Forfeiture by Wrongdoing

  1. An accused may forfeit his right to confront a witness if he engaged in wrongdoing that was intended to, and did, procure the unavailability of the witness.
  2. Crawford v. Washington, 541 U.S. 36, 62 (2004). “[T]he rule of forfeiture by wrongdoing…extinguishes confrontation claims on essentially equitable grounds.”
  3. Giles v. California, 128 S. Ct. 2678 (2008). The doctrine of forfeiture by wrongdoing requires the government to show that the accused intended to make the witness unavailable when he committed the act that rendered the witness unavailable. This is consistent with the Federal and identical Military Rule of Evidence 804(b)(6). It is not enough to simply show that the accused’s conduct caused the unavailability.
  4. United States v. Clark, 35 M.J. 98 (C.M.A. 1992). Accused’s misconduct in concealing the location of the victim and her mother waived any constitutional right the accused had to object to the military judge’s ruling that the victim was “unavailable” as a witness.
  5. Forfeiture of hearsay rights versus confrontation rights. The constitutional doctrine of forfeiture and the codification of that doctrine in the evidentiary hearsay rules are related, but functionally separate, concepts.

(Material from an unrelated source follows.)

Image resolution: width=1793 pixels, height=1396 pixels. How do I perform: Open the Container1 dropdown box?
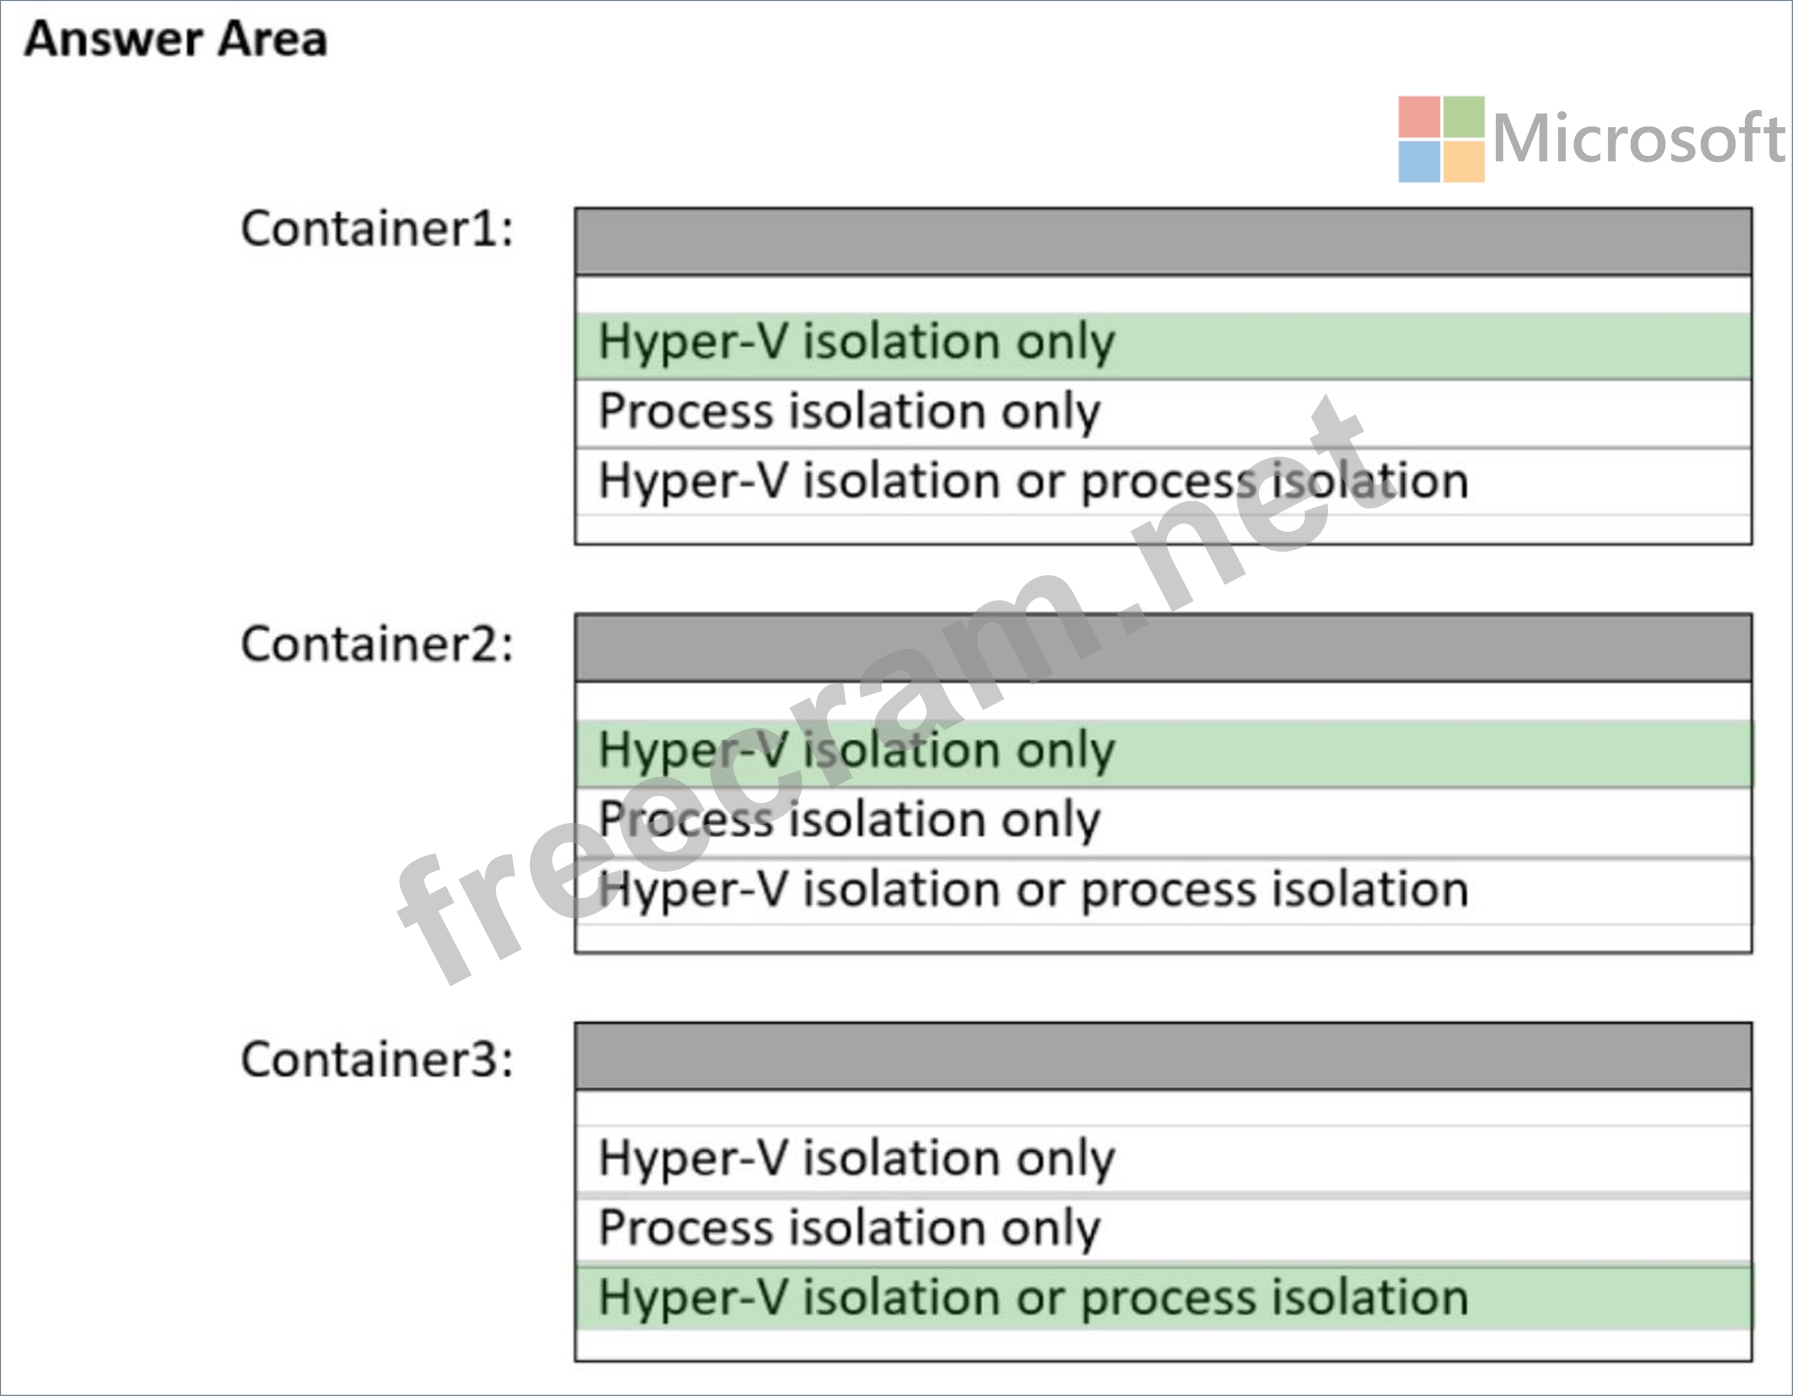1162,242
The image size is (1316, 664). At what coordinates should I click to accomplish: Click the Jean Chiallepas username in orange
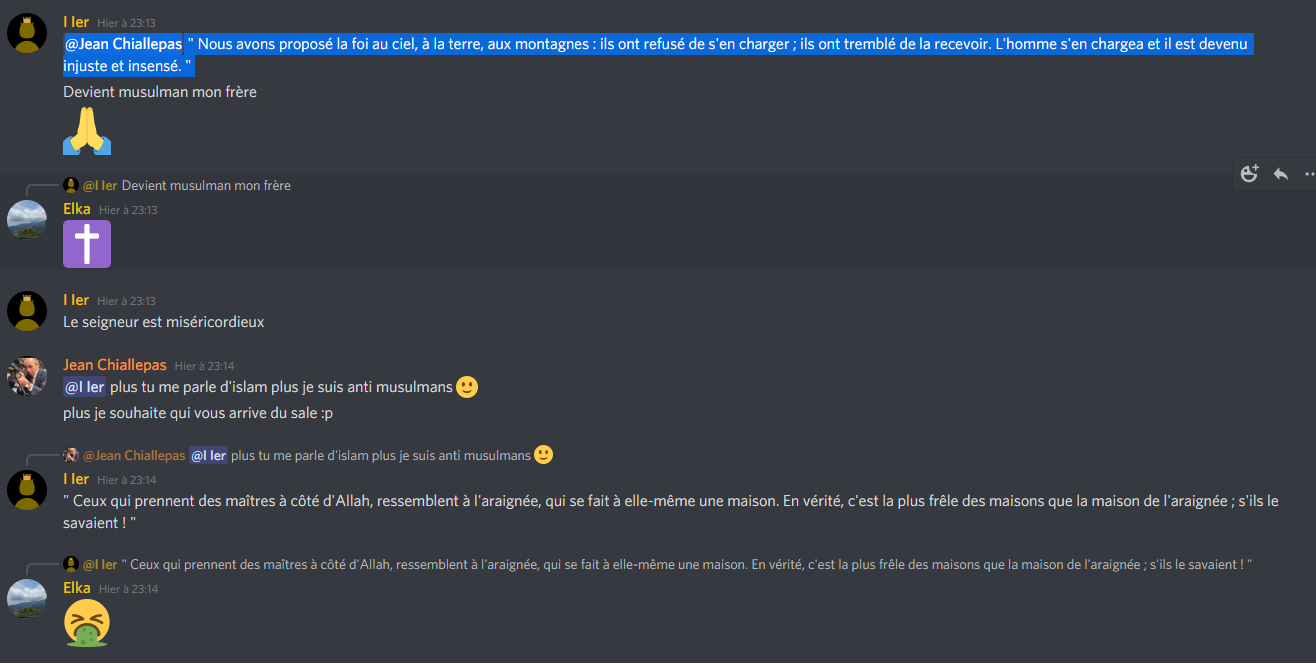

    1. Military Rule of Evidence 804(b)(6) provides that “[a] statement offered against a party that has engaged or acquiesced in wrongdoing that was intended to, and did, procure the unavailability of the declarant as a witness” is not excluded by the hearsay rule if the declarant is unavailable. The overwhelming majority of federal courts apply a preponderance of the evidence standard to determine whether an accused engaged or acquiesced in wrongdoing. 2 Stephen A. Saltzburg, Lee D. Schinasi, and David A. Schlueter, Military Rules of Evidence Manual 804.05[3][f] (2003).
    2. Giles v. California, 128 S. Ct. 2678, 2686 (2008). “No case or treatise that we have found…suggested that a defendant who committed wrongdoing forfeited his confrontation rights but not his hearsay rights.”
    3. United States v. Marchesano, 67 M.J. 535 (Army Ct. Crim. App. 2008). Indicates that an accused could forfeit his hearsay rights under MRE 804(b)(6) through wrongdoing by acquiescence but perhaps not his confrontation rights (confrontation forfeiture requires some intent or design on the behalf of the accused).
    4. Standard of proof at trial for judge’s determination of forfeiture: Preponderance of evidence. United States v. Marchesano, 67 M.J. 535, 544 (Army Ct. Crim. App. 2008).